QUAERITUR: Praying “ad orientem” as a family in the home

From a reader:

Since I have found your blog, I have read it with much interest. You
recently had a post regarding “ad orientem” at Mass. What would be
“proper”/traditional way to have a catholic family pray. We often pray in a circle but should a family all be facing the East when praying?

When I write about prayer “ad orientem” I am thinking mainly about our official liturgical worship.

However, when you are praying together in the home, if you have a crucifix or an image of Our Lord on the wall in a prominent spot, why not “orient” your prayer toward it? Seems like a good idea? No? Everyone facing the same way, all towards a nice crucifix, or an image our Our Lady when saying the Rosary (though she always redirects our gaze back to her Son) could also help relieve any sense of self-consciousness someone might have.

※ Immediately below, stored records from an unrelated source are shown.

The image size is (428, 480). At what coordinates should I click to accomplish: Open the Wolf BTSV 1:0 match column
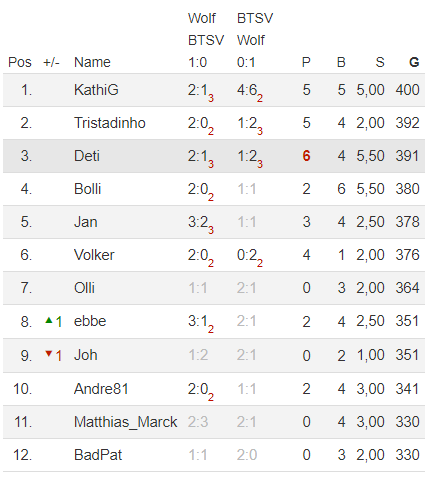(206, 40)
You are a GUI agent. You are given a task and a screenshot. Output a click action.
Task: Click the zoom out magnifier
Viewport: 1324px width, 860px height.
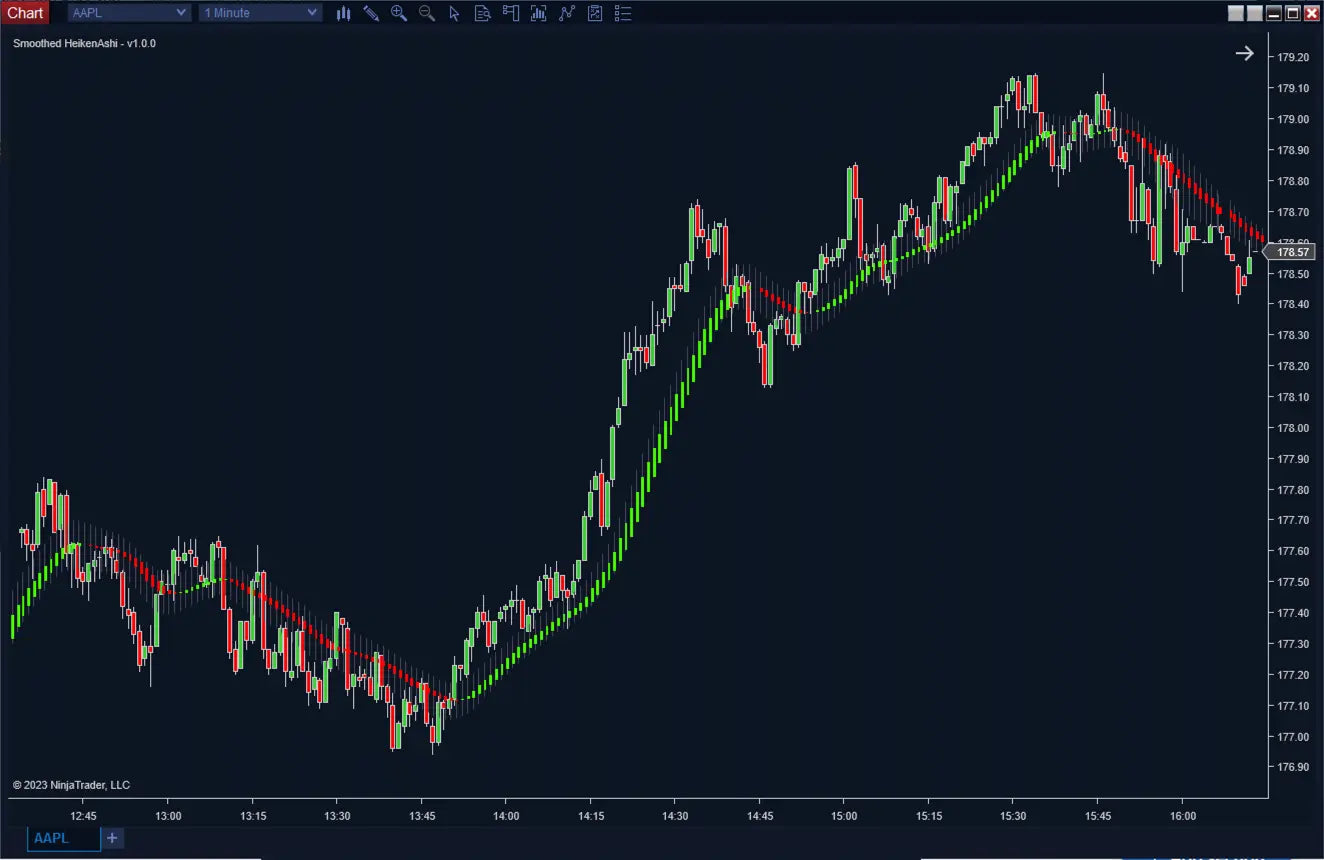coord(427,13)
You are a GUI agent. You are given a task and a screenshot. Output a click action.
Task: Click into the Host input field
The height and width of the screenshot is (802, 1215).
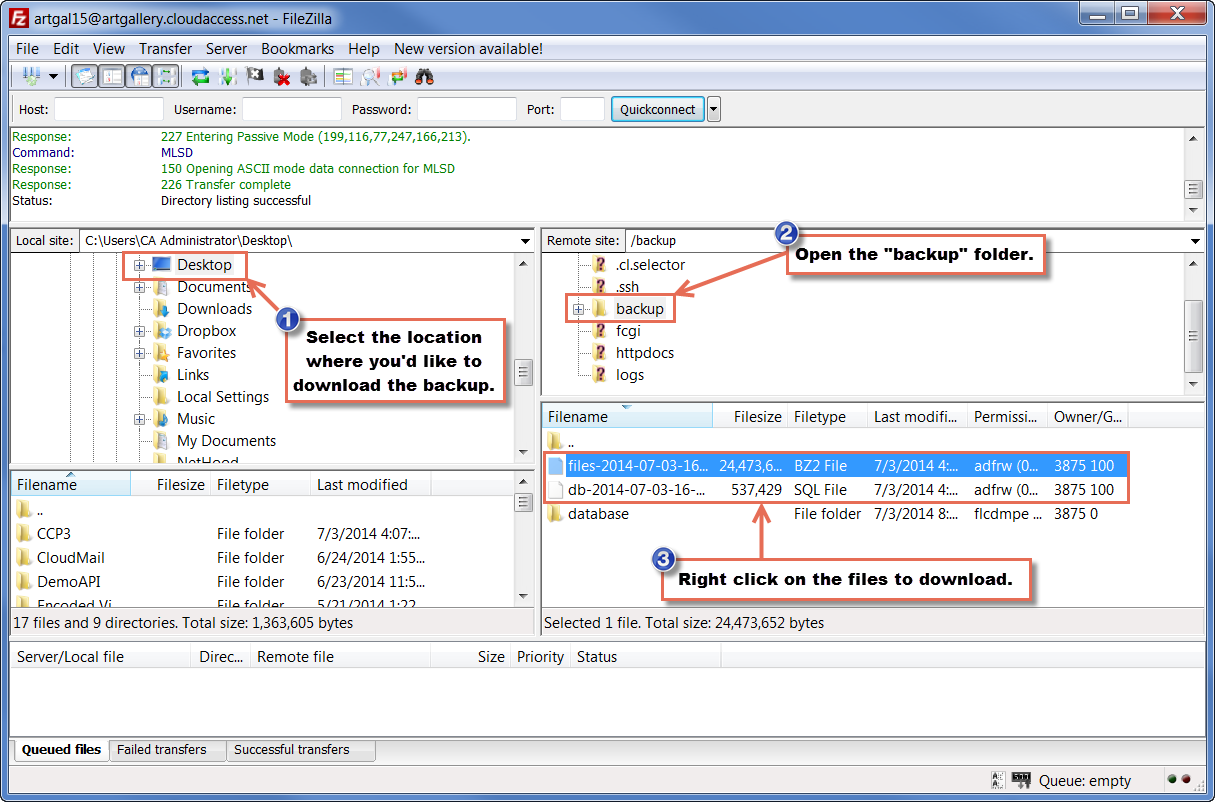(108, 110)
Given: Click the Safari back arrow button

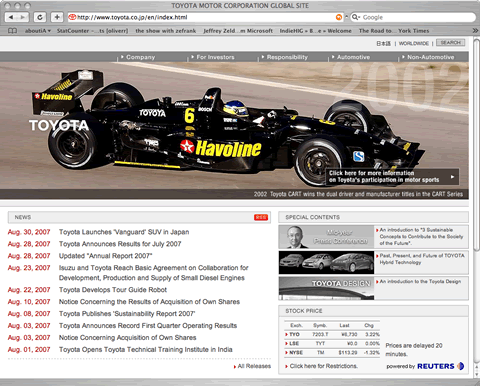Looking at the screenshot, I should pyautogui.click(x=11, y=17).
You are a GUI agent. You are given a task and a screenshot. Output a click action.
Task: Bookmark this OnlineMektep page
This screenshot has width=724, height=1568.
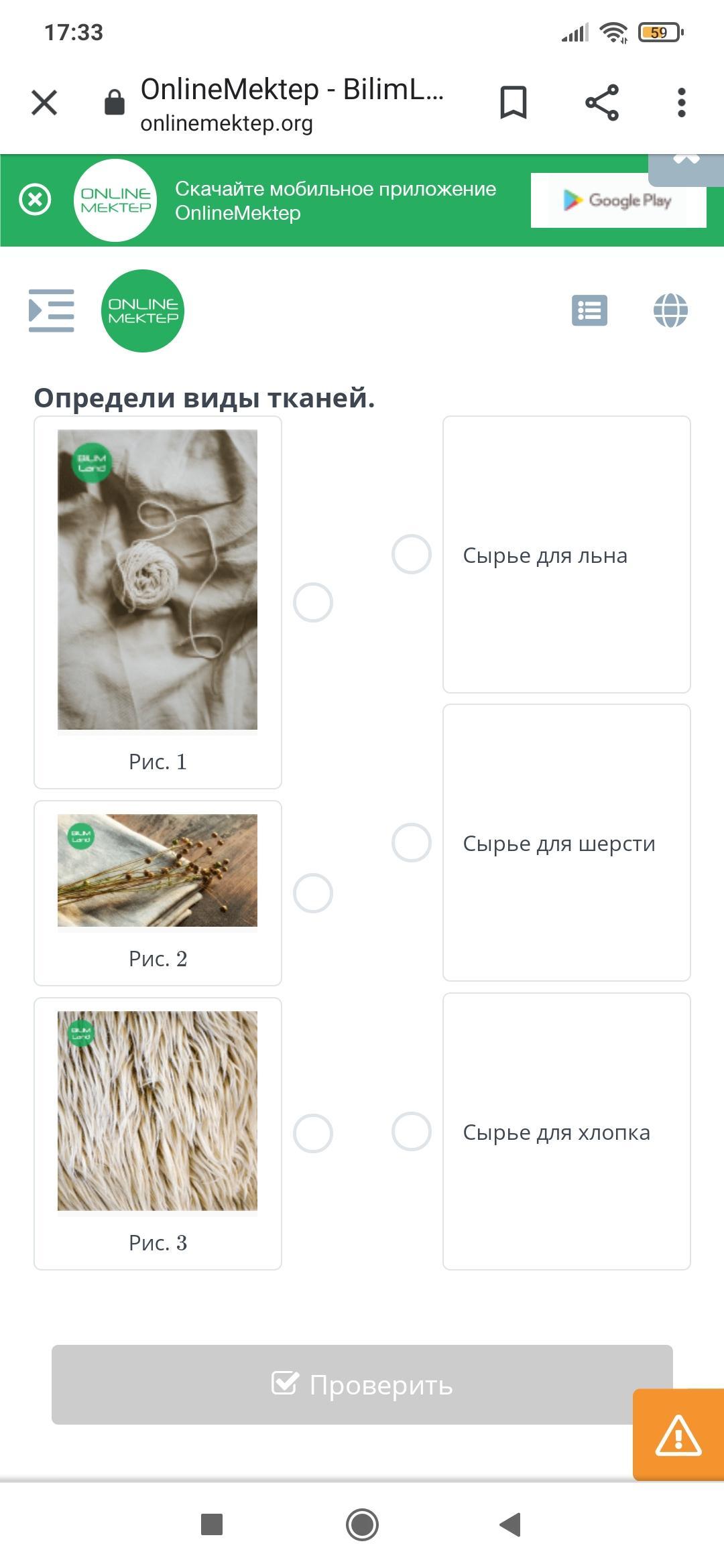point(514,103)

That said, how happy I am to have this question be about prayer in the home!

Holy Church has referred to the family home as “the domestic Church”. As an image of the sacred and consecrated place we know as a “church”, the family home should also be filled with prayer. A church or family home without prayer is like a ruin or tomb.

The important thing is to pray, no matter which way you face.

About Fr. John Zuhlsdorf

Fr. Z is the guy who runs this blog. o{]:¬)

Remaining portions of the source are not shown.